Upacara Diikuti 10 Orang
Upacara kali ini berbeda dengan tahun-tahun sebelumnya. Jika dulu terdapat sekitar 40 orang yang turut berpartisipasi, namun kali ini hanya sepuluh orang saja. Jemaah berusia 60 tahun ke atas takut untuk beribadah di tengah pandemi ini.
“Jumlah yang ikut menurun drastis, biasanya kalau normal ada 40 orang yang ikut. Kalau sekarang yang usia 60-an pada takut karena corona” ujar Nanik.
Tak ada pula pengeras suara yang kencang dalam ibadah sederhana petang itu. Upacara dilaksanakan secara tertutup dan tidak meminta izin dari otoritas setempat. Hal ini dikarenakan hanya orang internal saja yang turut serta merayakan.
“Ya kalau kami mendatangkan massa ya kami izin, cuma ini kan anggota internal saja. Kami pun juga tidak memakai pengeras suara agar tidak timbul masalah” tambahnya.
Pengunjung Sampai Mancanegara
Kelenteng Hong San Kiong punya nama kondang hingga ke luar negeri. Sebelum pandemi corona, mayoritas pengunjung berasal dari luar kota. Bahkan ada yang dari luar negeri. Seperti Sidoarjo, Nganjuk, Lumajang, Surabaya dan Jepang. Namun, sejak awal April kelenteng sepi pengunjung.

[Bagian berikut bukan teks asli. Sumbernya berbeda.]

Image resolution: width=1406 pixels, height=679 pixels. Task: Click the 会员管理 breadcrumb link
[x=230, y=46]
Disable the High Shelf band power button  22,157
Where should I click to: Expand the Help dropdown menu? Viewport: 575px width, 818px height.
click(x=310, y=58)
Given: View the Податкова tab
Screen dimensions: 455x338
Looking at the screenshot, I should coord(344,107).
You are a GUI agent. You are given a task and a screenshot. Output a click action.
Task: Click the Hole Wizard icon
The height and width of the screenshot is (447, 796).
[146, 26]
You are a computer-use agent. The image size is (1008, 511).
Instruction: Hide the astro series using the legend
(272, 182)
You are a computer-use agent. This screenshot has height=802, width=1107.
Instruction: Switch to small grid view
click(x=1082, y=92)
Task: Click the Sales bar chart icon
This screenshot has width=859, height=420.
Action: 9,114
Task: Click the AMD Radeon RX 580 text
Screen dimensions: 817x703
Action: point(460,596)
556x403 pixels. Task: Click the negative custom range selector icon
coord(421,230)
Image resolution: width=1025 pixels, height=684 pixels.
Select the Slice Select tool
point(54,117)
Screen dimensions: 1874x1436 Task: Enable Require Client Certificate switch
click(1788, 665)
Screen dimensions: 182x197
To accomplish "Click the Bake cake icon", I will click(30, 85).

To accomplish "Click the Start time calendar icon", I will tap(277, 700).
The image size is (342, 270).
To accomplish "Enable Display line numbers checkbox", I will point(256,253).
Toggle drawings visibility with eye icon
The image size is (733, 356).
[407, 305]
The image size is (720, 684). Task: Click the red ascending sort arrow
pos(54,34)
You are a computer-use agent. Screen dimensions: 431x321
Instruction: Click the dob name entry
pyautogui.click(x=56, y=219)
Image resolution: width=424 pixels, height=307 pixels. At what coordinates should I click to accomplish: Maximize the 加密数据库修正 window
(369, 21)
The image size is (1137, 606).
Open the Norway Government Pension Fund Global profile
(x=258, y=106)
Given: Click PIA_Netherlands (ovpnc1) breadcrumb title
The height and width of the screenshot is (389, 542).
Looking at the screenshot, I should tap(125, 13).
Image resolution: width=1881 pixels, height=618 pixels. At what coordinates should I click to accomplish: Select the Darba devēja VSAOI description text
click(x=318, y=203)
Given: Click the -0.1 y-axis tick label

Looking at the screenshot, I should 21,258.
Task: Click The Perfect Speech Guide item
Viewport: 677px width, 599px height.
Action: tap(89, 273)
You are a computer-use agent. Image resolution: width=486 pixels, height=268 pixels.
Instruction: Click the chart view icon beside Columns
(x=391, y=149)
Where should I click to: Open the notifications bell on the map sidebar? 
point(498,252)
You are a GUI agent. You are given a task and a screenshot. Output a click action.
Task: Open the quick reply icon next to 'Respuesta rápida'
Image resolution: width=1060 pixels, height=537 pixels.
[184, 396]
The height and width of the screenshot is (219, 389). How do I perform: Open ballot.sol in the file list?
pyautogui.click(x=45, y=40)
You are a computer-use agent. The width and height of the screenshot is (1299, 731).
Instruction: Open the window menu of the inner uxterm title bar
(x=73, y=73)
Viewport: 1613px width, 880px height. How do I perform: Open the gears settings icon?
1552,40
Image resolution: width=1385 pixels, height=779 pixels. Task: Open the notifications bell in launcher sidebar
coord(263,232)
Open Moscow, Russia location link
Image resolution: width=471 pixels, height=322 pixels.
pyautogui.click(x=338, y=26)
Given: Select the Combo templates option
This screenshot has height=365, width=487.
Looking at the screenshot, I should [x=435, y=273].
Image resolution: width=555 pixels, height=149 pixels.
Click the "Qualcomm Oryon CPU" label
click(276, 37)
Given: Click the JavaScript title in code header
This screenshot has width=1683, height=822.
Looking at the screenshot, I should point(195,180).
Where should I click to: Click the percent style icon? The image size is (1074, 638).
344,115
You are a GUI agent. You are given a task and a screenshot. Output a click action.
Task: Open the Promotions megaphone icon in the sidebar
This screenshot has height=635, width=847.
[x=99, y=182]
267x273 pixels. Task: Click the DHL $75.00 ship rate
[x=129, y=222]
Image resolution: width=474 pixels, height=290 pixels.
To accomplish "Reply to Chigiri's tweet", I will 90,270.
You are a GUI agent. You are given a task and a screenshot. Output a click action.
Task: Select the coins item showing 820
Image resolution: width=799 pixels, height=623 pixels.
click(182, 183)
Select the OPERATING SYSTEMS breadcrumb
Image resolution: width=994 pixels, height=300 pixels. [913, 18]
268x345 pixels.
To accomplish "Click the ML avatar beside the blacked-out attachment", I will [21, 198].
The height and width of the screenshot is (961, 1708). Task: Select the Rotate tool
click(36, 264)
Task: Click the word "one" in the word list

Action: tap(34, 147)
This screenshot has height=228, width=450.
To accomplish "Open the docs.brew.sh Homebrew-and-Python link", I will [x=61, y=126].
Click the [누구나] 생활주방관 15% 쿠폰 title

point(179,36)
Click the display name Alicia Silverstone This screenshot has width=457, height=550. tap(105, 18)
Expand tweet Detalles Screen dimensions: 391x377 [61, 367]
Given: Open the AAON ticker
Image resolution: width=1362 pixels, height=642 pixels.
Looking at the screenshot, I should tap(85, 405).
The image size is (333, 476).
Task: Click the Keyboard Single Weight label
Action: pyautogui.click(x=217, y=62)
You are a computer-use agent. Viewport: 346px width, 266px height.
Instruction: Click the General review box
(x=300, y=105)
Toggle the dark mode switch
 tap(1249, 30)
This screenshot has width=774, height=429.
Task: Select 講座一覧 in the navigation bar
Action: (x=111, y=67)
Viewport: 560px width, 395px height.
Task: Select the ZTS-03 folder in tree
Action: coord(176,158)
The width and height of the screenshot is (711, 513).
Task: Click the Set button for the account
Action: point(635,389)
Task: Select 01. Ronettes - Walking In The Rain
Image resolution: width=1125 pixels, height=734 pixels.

Di sisi lain, seperti kelenteng pada umumnya, rumah ibadah ini setiap harinya digunakan untuk sembahyang. Terdapat seorang juru kunci yang menjaganya. Khusus hari Sabtu, sejak pukul 07.00-08.00 kelenteng dimanfaatkan untuk kegiatan belajar agama Konghucu.
“Sebelum corona pengunjungnya ada yang sampai Jepang, tapi sekarang sudah sepi. Tapi sampai sekarang setiap Sabtu masih ada kegiatan belajar agama Konghucu di sini” tutur Nanik.
Menariknya, kelenteng ini tidak mengalami perubahan nama dan tidak ditutup selama Orde Baru. Kelenteng Hong San Kiong termasuk salah satu yang aman dan tetap selamat dari penyegelan. Bahkan saat itu kegiatan beragama masih bisa dilakukan.
Tak heran, orang Tionghoa dari kota di Jawa Timur ada yang bersembunyi di sana kala kondisinya genting.
“Alhamdulillah masa Orde Baru nggak ditutup pun nama nggak harus diganti. Banyak orang luar kota bersembunyi di sini saat kondisinya nggak aman” jelas Nanik.
Beruntung, agama Konghucu sudah diakui negara, mereka bebas beribadah. Umatnya pun bisa mencantumkan nama Konghucu dalam kartu tanda identitas.